# Exercise requirements
Beginning with the line that includes "is (1366, 768)." and ending with the last line of the listing below, write out each line exactly, with no other output.

# Given data
--- --- ---
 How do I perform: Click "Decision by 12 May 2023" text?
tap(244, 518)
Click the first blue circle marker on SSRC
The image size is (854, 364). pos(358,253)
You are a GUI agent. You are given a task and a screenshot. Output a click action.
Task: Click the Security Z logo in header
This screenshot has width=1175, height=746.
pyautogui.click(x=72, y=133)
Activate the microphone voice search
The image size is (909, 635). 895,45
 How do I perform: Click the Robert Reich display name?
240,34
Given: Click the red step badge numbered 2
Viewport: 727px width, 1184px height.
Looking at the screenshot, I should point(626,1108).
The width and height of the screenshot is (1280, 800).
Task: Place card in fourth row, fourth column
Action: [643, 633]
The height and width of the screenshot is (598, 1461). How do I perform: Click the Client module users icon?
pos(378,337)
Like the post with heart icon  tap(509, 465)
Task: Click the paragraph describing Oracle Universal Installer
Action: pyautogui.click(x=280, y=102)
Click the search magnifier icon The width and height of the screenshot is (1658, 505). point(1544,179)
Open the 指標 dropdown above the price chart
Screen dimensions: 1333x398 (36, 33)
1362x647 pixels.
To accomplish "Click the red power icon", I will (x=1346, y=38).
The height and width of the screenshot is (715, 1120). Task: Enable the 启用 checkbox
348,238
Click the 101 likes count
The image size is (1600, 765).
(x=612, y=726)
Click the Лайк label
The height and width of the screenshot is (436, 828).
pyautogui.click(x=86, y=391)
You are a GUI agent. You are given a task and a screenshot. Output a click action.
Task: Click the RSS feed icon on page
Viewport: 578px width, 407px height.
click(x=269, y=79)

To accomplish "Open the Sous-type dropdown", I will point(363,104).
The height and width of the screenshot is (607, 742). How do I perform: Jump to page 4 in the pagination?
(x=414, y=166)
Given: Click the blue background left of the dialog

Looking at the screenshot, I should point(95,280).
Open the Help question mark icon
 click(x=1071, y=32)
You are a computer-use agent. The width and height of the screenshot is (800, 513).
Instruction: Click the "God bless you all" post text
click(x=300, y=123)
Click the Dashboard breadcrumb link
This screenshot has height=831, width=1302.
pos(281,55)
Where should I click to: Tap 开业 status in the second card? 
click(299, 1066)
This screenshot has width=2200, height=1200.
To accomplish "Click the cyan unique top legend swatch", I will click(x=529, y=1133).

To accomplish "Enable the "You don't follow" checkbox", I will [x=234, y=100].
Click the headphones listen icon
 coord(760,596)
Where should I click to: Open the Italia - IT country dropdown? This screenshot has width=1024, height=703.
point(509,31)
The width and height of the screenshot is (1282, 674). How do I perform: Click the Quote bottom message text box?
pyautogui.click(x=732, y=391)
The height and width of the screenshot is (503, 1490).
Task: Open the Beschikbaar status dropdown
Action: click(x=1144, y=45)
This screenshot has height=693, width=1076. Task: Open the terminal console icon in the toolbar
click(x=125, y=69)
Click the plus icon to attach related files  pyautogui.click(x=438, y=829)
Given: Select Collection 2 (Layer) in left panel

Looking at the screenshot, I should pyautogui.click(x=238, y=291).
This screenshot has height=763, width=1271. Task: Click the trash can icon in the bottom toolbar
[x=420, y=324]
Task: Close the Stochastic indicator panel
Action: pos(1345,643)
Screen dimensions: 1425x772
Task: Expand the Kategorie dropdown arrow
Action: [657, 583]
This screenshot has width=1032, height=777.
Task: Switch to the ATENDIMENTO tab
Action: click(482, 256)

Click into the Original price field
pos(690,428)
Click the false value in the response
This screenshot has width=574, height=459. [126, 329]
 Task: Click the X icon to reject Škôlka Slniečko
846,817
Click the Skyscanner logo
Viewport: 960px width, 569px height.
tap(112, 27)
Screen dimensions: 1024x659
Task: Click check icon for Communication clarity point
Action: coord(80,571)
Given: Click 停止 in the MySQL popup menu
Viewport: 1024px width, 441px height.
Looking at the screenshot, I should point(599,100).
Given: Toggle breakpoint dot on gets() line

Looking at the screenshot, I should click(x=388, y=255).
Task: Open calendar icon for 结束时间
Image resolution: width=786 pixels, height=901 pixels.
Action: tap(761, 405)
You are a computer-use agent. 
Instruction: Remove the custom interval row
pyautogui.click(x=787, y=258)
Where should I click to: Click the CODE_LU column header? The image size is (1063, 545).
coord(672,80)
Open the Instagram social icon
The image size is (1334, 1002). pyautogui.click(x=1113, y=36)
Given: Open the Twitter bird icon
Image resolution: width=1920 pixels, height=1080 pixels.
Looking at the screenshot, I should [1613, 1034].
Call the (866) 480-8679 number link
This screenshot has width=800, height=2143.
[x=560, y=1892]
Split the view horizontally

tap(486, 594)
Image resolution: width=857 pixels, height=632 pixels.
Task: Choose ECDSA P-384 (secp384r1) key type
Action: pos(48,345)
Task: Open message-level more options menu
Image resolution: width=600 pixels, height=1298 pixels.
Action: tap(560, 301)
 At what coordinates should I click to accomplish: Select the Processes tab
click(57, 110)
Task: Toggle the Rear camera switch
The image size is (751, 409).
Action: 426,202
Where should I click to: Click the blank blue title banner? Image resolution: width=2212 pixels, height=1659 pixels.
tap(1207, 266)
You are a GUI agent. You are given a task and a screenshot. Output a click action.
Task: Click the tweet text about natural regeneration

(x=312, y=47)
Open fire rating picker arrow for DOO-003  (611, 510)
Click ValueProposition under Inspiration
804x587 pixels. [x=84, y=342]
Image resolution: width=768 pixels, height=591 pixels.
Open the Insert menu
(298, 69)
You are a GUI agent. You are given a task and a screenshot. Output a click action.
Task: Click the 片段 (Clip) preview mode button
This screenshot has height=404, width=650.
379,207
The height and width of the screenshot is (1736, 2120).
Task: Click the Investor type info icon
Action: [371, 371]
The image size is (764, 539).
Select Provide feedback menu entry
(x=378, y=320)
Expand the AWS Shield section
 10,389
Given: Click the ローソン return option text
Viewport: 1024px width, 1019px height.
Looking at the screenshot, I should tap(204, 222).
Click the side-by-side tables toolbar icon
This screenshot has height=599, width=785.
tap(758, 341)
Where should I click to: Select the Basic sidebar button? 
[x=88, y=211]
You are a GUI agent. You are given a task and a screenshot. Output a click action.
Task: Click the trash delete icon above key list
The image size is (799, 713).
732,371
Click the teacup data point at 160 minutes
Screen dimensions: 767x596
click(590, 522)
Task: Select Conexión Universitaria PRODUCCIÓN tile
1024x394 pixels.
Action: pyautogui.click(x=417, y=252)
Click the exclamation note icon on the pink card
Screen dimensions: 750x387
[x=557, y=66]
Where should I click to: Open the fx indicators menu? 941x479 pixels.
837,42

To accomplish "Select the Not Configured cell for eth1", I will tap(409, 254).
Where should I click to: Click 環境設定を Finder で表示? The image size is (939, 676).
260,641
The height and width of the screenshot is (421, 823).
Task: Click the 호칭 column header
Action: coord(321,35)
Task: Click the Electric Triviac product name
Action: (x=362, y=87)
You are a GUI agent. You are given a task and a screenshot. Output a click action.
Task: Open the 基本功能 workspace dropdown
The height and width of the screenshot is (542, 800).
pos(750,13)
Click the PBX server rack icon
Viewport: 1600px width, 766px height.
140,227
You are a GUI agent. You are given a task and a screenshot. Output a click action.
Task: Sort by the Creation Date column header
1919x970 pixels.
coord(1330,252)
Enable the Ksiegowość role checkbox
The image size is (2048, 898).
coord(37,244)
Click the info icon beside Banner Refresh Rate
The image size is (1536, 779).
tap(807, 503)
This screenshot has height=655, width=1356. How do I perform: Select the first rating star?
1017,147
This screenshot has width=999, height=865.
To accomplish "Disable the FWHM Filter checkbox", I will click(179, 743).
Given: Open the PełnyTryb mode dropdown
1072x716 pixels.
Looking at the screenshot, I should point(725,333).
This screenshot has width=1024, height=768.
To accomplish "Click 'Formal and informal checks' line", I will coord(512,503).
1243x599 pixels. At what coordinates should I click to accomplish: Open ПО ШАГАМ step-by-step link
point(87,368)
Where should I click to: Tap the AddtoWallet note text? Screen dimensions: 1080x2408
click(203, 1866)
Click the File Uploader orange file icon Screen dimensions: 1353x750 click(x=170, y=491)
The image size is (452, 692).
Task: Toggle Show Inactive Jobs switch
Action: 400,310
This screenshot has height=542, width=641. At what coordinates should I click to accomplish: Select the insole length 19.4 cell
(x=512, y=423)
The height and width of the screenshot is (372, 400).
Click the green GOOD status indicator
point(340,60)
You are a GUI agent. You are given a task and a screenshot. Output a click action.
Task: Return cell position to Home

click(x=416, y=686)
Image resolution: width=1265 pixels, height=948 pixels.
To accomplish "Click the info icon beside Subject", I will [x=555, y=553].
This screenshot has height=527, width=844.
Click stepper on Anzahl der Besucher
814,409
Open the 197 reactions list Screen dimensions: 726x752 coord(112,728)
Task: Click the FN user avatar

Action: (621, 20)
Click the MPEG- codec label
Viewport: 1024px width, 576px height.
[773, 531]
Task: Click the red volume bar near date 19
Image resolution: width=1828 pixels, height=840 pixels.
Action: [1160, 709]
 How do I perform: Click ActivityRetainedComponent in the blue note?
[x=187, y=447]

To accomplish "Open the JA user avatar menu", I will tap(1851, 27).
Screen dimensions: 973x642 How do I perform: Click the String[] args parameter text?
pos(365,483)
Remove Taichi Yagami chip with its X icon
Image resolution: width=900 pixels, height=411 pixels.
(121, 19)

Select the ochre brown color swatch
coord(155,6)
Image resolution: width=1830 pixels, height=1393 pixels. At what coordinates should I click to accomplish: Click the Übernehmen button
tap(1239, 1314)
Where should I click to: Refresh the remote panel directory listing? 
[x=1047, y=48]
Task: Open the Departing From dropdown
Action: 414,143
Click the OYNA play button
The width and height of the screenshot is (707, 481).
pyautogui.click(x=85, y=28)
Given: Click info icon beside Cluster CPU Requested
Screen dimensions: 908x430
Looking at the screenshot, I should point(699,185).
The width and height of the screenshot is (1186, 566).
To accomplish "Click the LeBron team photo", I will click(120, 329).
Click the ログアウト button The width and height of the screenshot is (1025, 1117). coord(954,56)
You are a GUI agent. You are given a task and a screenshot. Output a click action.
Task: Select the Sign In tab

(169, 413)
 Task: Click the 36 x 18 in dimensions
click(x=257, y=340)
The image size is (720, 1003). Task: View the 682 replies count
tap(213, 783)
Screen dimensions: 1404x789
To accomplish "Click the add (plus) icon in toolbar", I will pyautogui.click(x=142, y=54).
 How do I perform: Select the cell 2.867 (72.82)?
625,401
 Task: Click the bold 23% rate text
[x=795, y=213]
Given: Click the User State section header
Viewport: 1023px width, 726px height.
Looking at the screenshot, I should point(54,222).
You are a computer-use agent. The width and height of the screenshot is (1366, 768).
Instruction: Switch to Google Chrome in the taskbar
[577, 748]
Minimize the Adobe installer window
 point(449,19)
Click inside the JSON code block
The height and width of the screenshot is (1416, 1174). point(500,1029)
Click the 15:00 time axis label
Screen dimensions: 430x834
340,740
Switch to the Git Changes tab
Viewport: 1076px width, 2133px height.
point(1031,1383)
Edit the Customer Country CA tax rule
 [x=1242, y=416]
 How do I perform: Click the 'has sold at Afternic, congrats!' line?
--- --- ---
# The completed task
You are a computer-use agent. The width and height of the screenshot is (1366, 768).
Instruction: Switch to Google Chrome in the taskbar
[577, 748]
Minimize the Adobe installer window
 point(449,19)
Click inside the JSON code block
The height and width of the screenshot is (1416, 1174). point(500,1029)
Click the 15:00 time axis label
Screen dimensions: 430x834
340,740
Switch to the Git Changes tab
Viewport: 1076px width, 2133px height.
point(1031,1383)
Edit the Customer Country CA tax rule
 [x=1242, y=416]
 How do I perform: Click the 'has sold at Afternic, congrats!' line?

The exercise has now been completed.